--- start of DOCUMENT SECTION ---

Bullion Bulletin Research
Gold, the most debated asset class in last decade, is at centre of discussion once again. This time, the debate is more on if gold would hit new high this year as well or it would correct more, say towards, $1100/oz by year’s end. Protagonists who think gold price would correct are betting heavily on Eurozone issue – the bailout issue of many Eurozone nations would create more uncertainty in the region’s investment as ‘solvency fear’ of many Eurozone banks are looming large. On the other hand, protagonists who believe gold would rally again this year, are maintaining whole lots of arguments ranging from poor employment situation, weak monetary policy, need for creation of new financial package in form of QE, so on and so forth in advanced economies led by United States. Some are eying closely on Chinese data as they believe China is consuming more gold than what they are reporting and so demand will continue to remain high even at this so called high price. It is very difficult to address exactly the event of future as so much ‘ifs and buts’ may ultimately culminate into ‘confusion’. For coming three to four months, what we can make a study on price trend of gold in world’s largest gold consuming nation, India, as well as global price trend last decade between June and October to ascertain what investors can get if they decide to invest in month of June or July.
Typically, peak season in India starts after June and remains till October / November. We have taken this time period as demography of India is somewhat different from rest of the world, when it comes to the question of gold consumption pattern. Analysts around the world love to analyse things on quarterly basis. But it may deliver wrong signal in the Indian context because of various festivals and marriage, demand kicks in during this time frame (July-October).
Price Trend in Mumbai Spot Gold
Fig 1 is a historical analysis on return or loss on investment in gold if made in month of June. We have taken monthly closing price of Mumbai gold. It shows gold has delivered negative return only four times if bought in month of June. The maximum loss that an investor incurred was 2.50%. On the other side, the return ranges from 3.19% to 21.14%. Altogether, the average return was around 6%. This return is fairly phenomenal. Of course in India very few people buy gold to get short term returns other than few traders who speculate on gold contracts in commodity exchanges. People buy gold for long term horizon as a future store of value for the purposes we already mentioned. In last ten years average annual return on Rupee denominated gold is over 10%. So, why not buy gold in June?
Compared with Sensex (Fig.2), the story is more revealing. Between 2003 and 2007, the average return on Sensex is 21% in the current time frame. But when it is calculated from 2000, the return works out to less than 4%. It is because, in few years like 2000-2001 and again in 2008, the equity market nosedived and massive erosion of wealth had taken place. So, there is a high risk when investing in paper assets like equities and in current economic atmosphere, a tangible asset or ‘hard money’ like gold is more than handy from investment point of view and of course, Indians should not mind.
Last year, rupee has played most important part to push gold price in India. From investors’ point of view, it was a windfall profit as total return on investment came around 21% in the current time frame. This is certainly not desirable from economic point of view. The currency depreciation along with high import bill on gold have already created massive discomfort to government. We should look at it in later paragraphs.

--- end of DOCUMENT SECTION ---
--- start of PROVIDED DATA ---

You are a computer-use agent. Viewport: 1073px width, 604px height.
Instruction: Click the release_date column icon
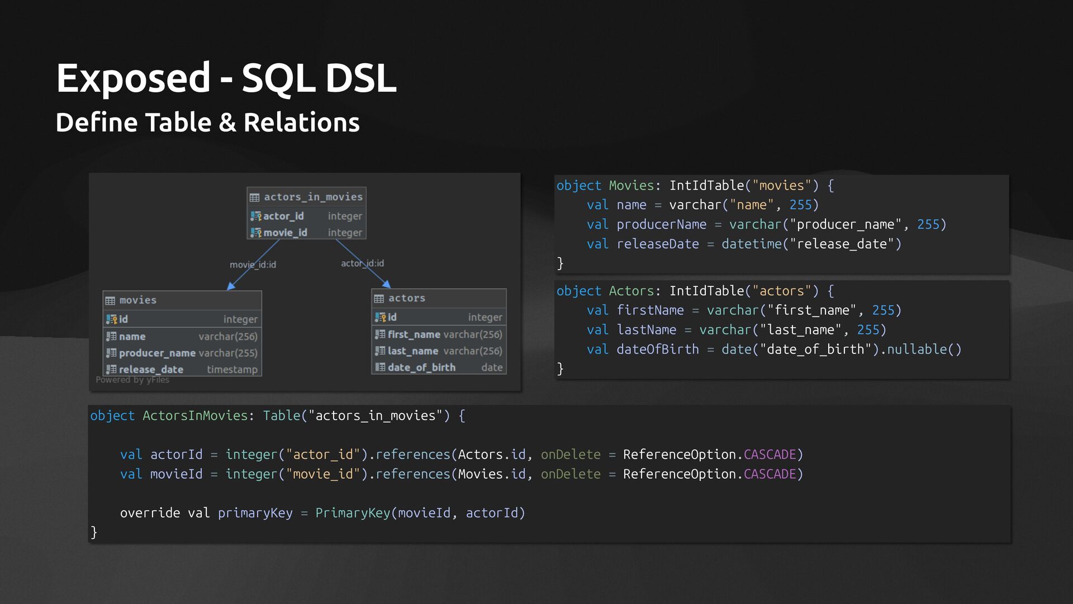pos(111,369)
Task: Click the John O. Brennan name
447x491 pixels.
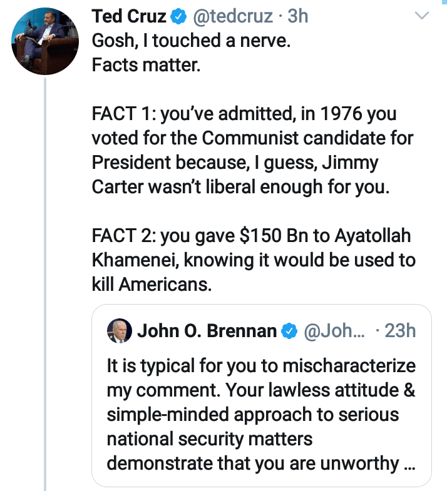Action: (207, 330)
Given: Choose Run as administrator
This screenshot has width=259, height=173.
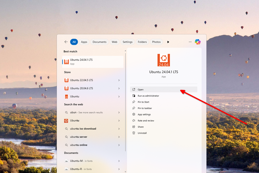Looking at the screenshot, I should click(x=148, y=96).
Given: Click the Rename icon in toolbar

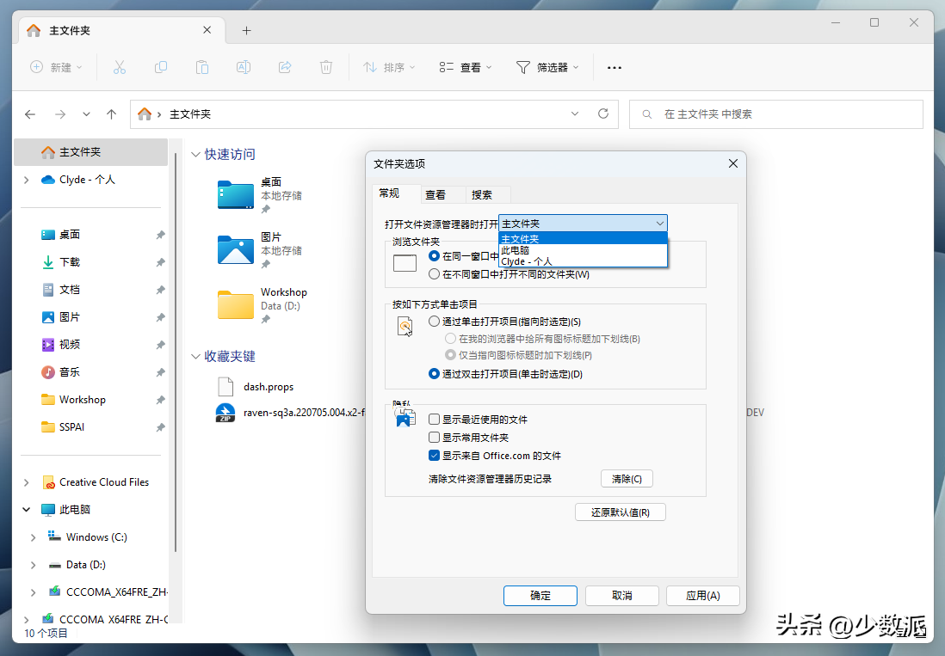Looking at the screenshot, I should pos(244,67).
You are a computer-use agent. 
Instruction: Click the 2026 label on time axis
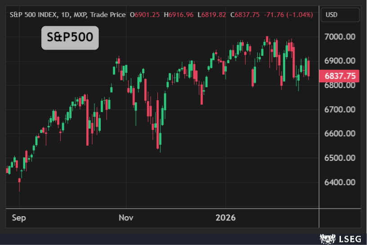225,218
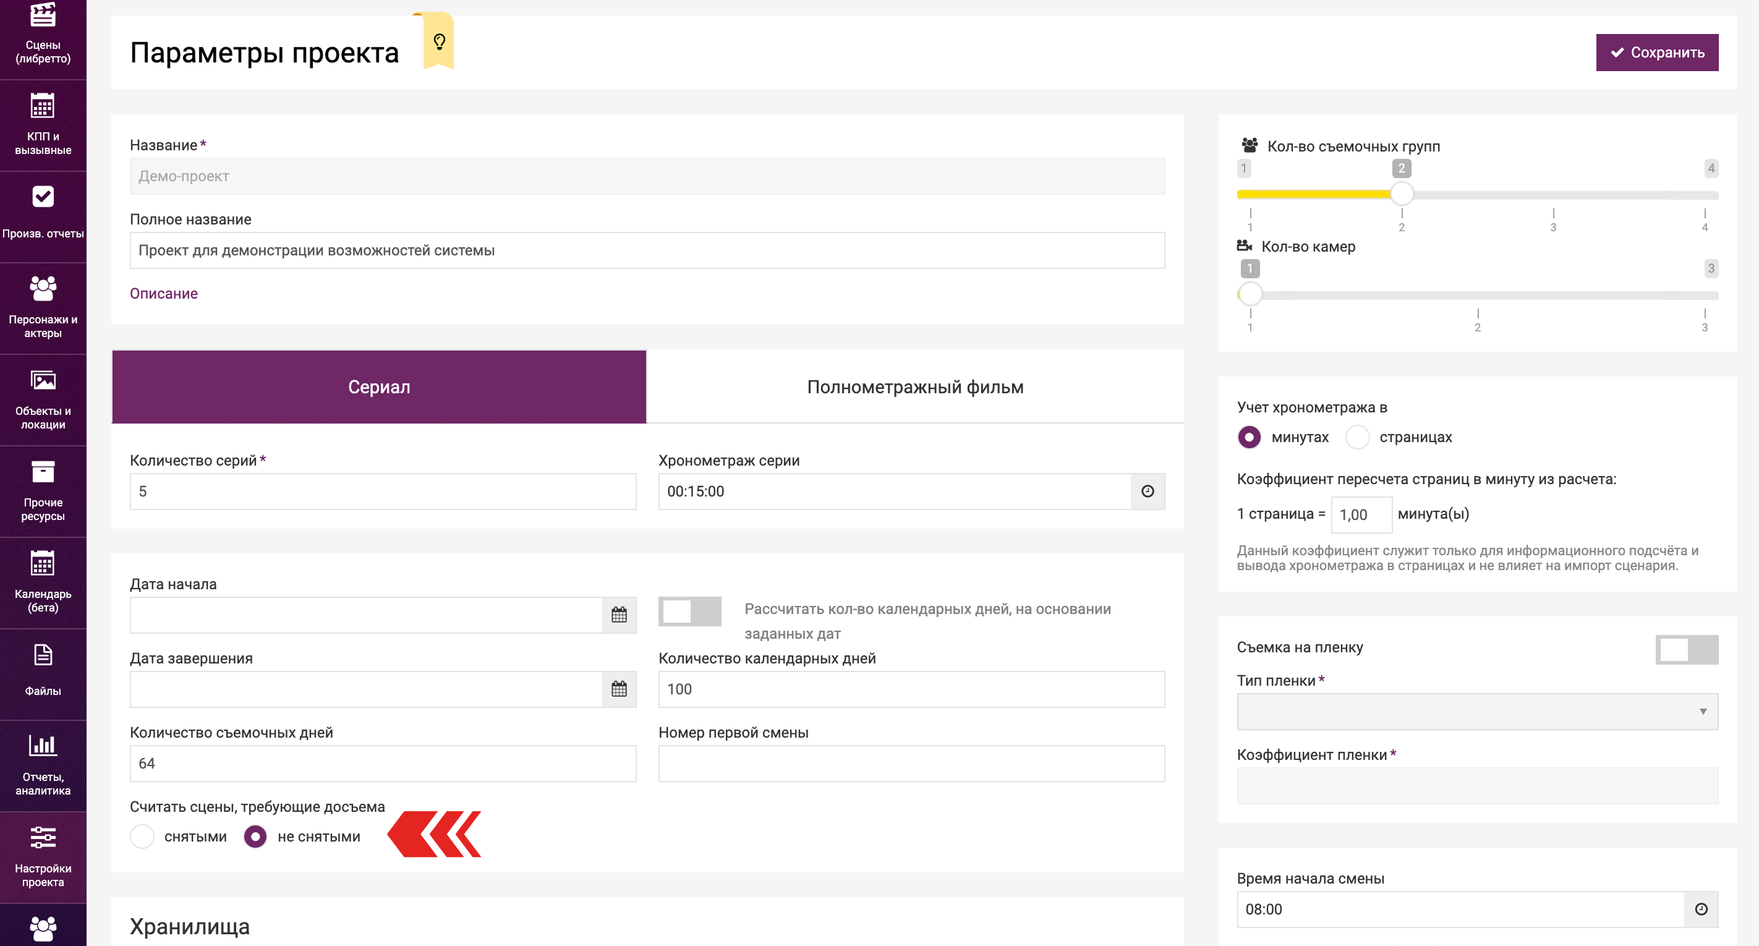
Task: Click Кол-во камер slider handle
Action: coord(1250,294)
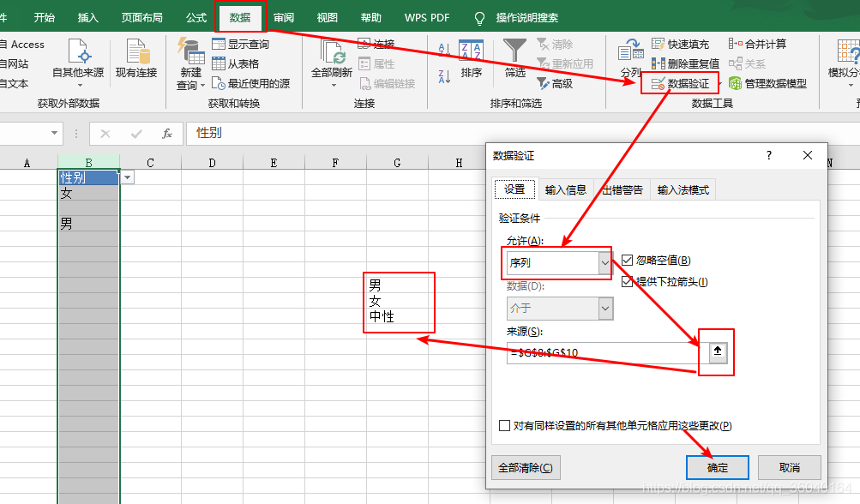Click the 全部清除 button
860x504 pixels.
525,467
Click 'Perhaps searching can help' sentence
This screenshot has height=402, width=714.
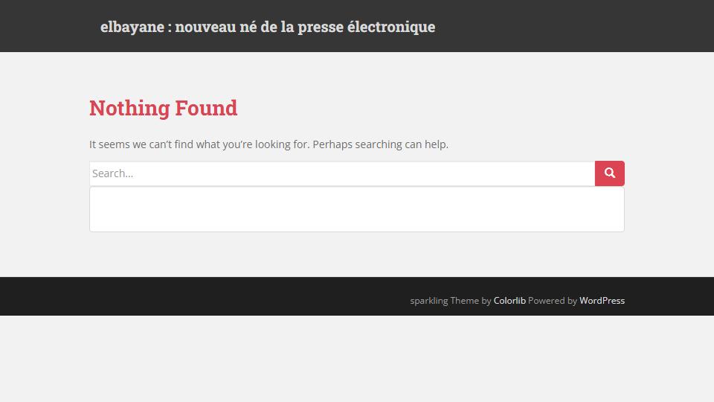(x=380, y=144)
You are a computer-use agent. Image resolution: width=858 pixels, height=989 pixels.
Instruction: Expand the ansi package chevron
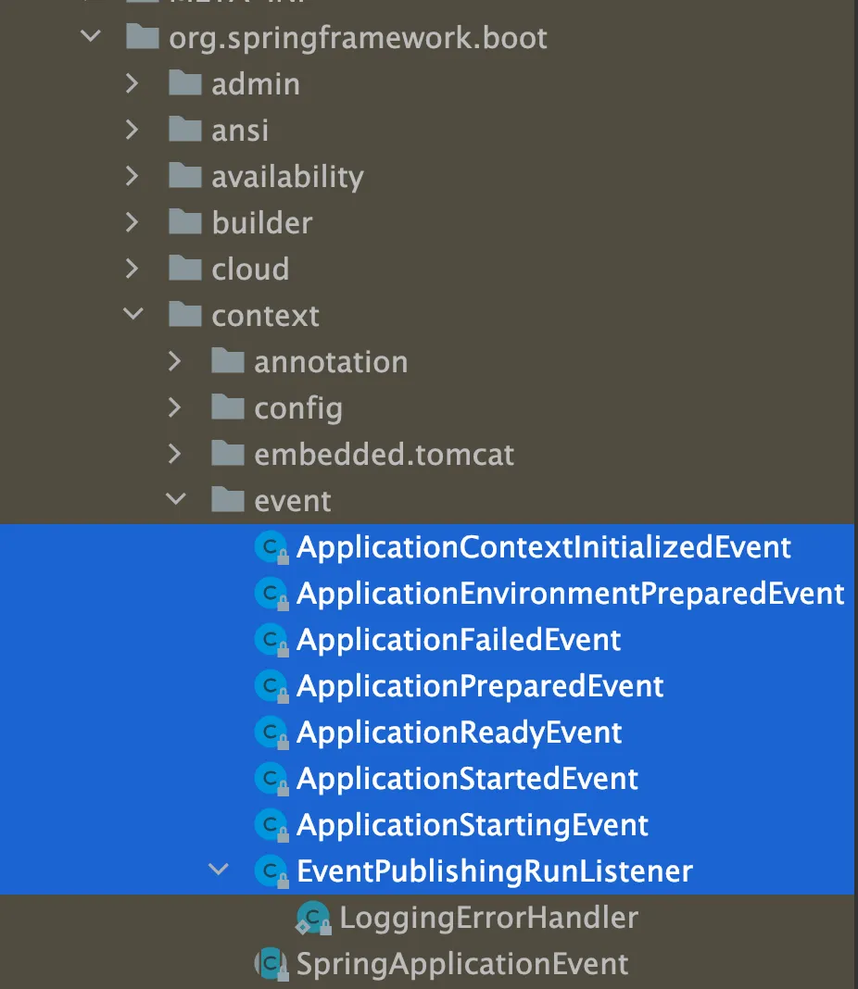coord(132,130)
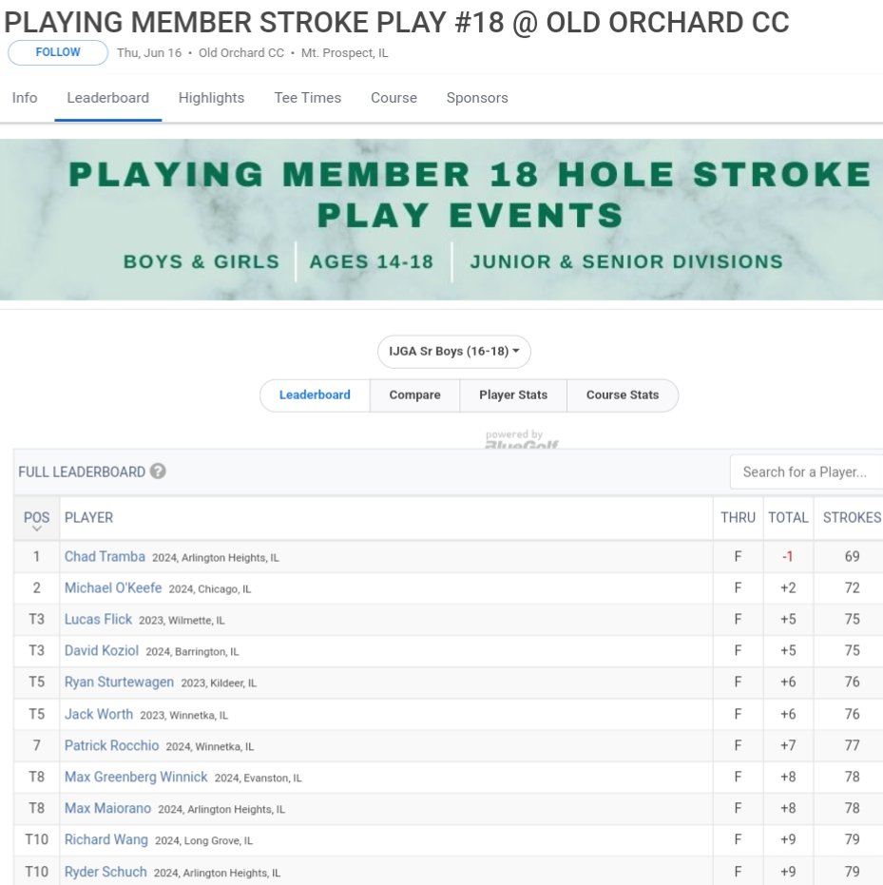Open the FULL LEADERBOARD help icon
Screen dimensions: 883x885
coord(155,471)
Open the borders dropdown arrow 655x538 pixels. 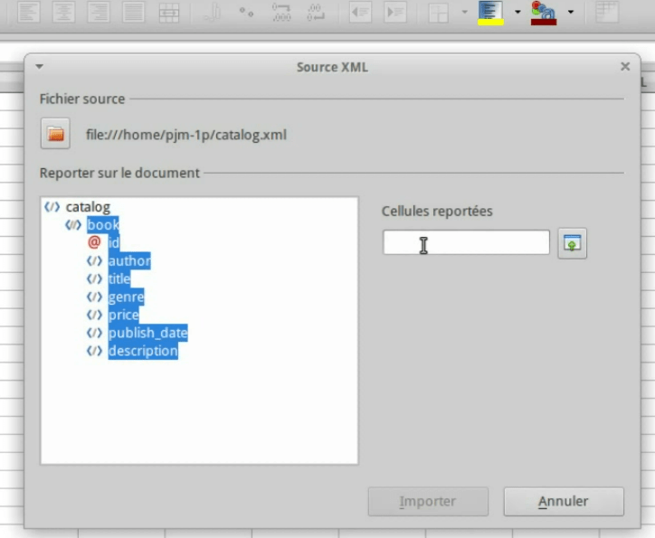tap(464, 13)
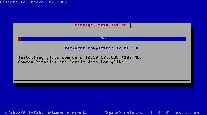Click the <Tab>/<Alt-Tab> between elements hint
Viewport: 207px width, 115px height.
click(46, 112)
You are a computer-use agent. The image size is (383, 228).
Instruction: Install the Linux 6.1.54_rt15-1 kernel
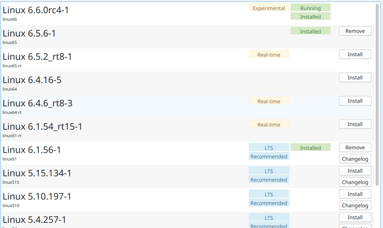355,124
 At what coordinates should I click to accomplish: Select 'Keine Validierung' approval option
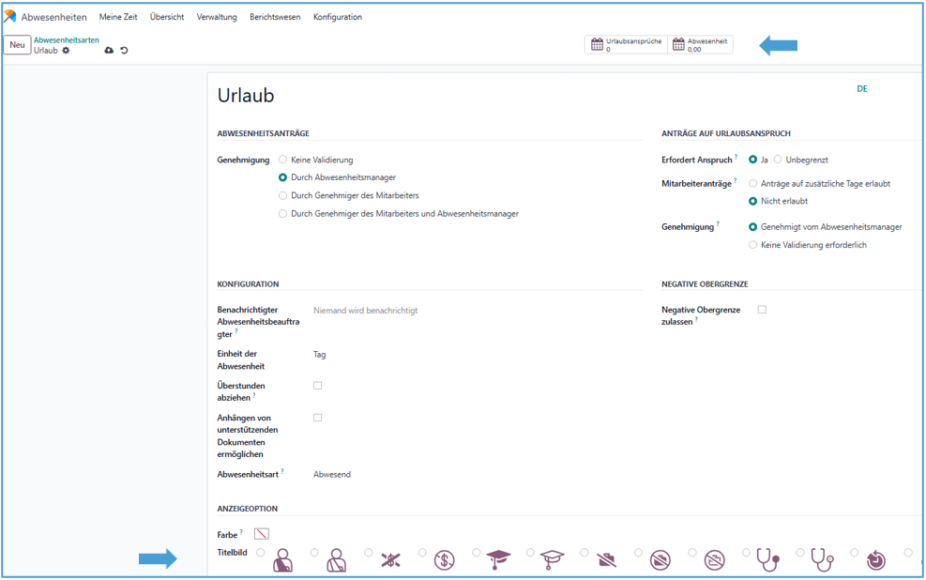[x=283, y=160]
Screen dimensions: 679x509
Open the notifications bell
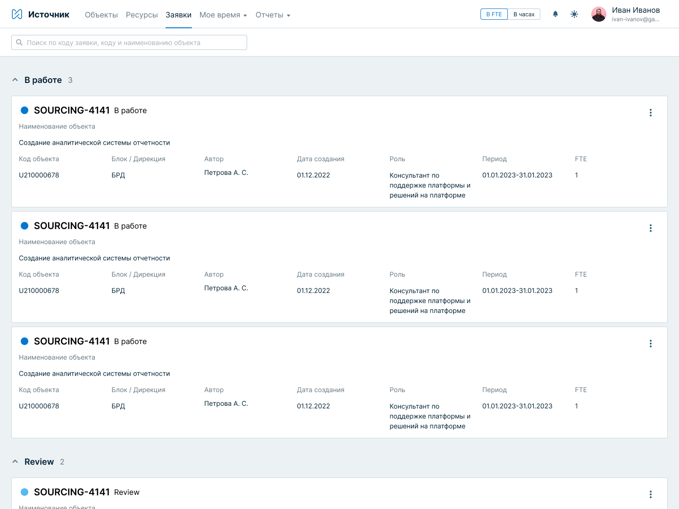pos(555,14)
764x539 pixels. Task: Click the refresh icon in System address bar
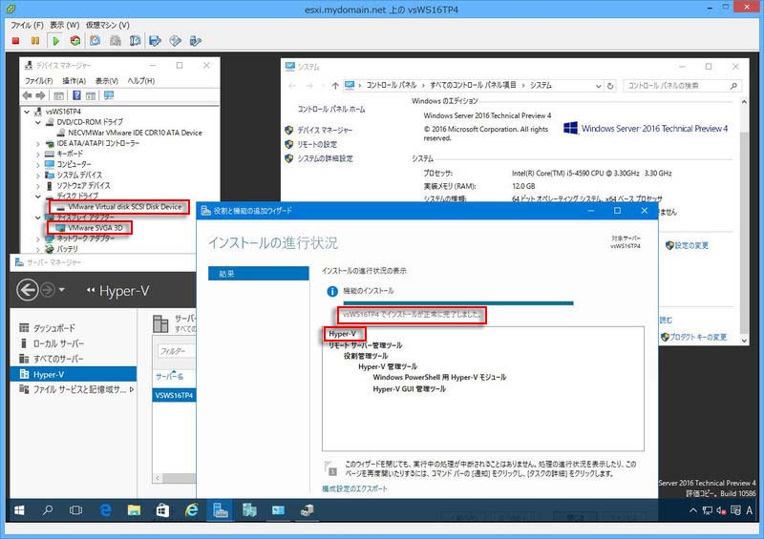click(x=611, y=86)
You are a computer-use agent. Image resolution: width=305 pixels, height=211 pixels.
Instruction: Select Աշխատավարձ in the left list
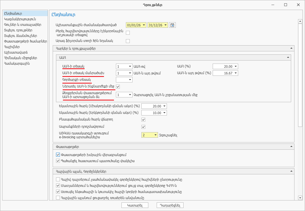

--- end of PROVIDED DATA ---

● TASKS AND EXERCISES:
a) In the gold analysis, what was the maximum loss an investor incurred when buying Mumbai gold in June?
b) Update the gold analysis: write out everything from "Last year, rupee" down to "in later paragraphs.", with "windfall profit" replaced by "sudden gain".
You won't need the entries.

● ANSWERS PROVIDED:
a) 2.50%

b)
Last year, rupee has played most important part to push gold price in India. From investors’ point of view, it was a sudden gain as total return on investment came around 21% in the current time frame. This is certainly not desirable from economic point of view. The currency depreciation along with high import bill on gold have already created massive discomfort to government. We should look at it in later paragraphs.